Now I've got my trade insurance policy I really have no excuse not to get the rest of my cars fixed up and driven/sold. So I popped round my mate's house tonight where the Focus ST170 I got off RobT's neighbour last year has been mouldering. It was sold to me as having overheated, and then taken to a garage who apparently did a crap job of trying to fix it, and messed the previous owner about so much he gave up and bought another car. It actually seems to start up and drive OK, we got it on and off the beavertail fine when I paid a guy to move it for me, and it didn't overheat when I left it running for a few minutes.

 

Looking under the bonnet it doesn't appear that the thermostat housing has been touched for years- surely that's the first thing you'd try? Rob was kind enough to give me a thermostat, so I'll definitely try that first. However, there's something that looks a lot like a temperature sender just dangling loose under the bonnet:

 

post-20573-0-97931700-1529622836_thumb.jpg

 

Here's a wider shot to show where it is:

 

post-20573-0-31195700-1529622892_thumb.jpg

 

I can't see anywhere on the head, block or coolant system for it to go in. The wire for it joins into the battery positive lead by the looks of things, so I wondered if it might be something to do with the Smart Charge system, which I assume a Mk1 Focus will have?

* [GOAL OF THE EXERCISE] Return the part of the Focus repair post from "post-20573-0-31195700-1529622892_thumb.jpg" up to and including "Focus will have?", copied word for word.

* [INFORMATION PROVIDED]
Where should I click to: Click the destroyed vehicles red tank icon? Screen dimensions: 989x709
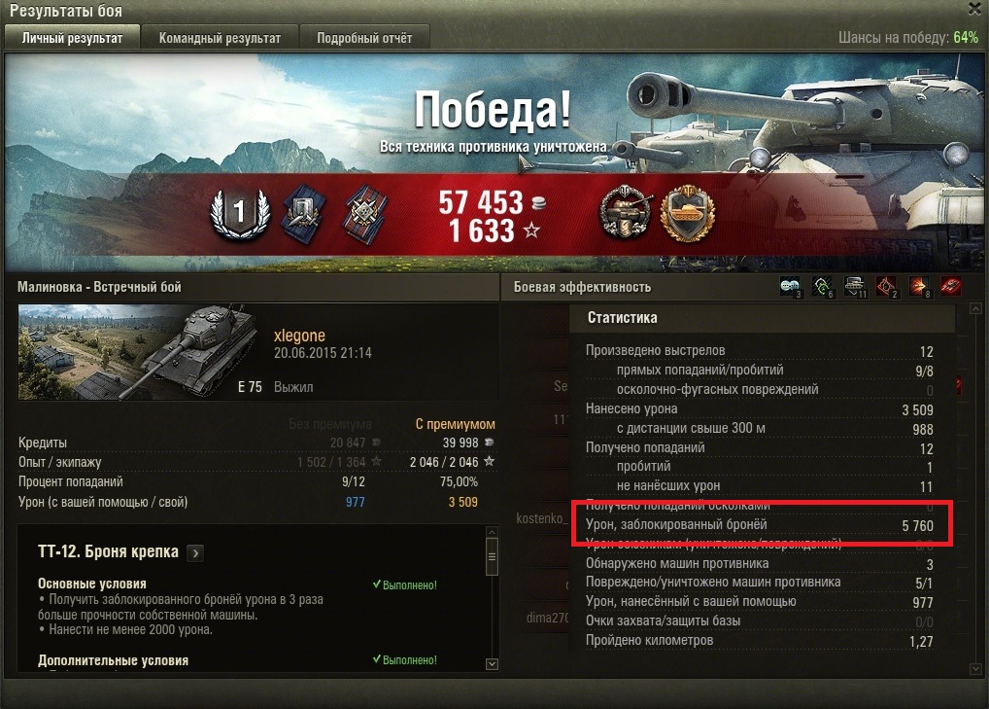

* [RESPONSE TO THE TASK]
post-20573-0-31195700-1529622892_thumb.jpg

 

I can't see anywhere on the head, block or coolant system for it to go in. The wire for it joins into the battery positive lead by the looks of things, so I wondered if it might be something to do with the Smart Charge system, which I assume a Mk1 Focus will have?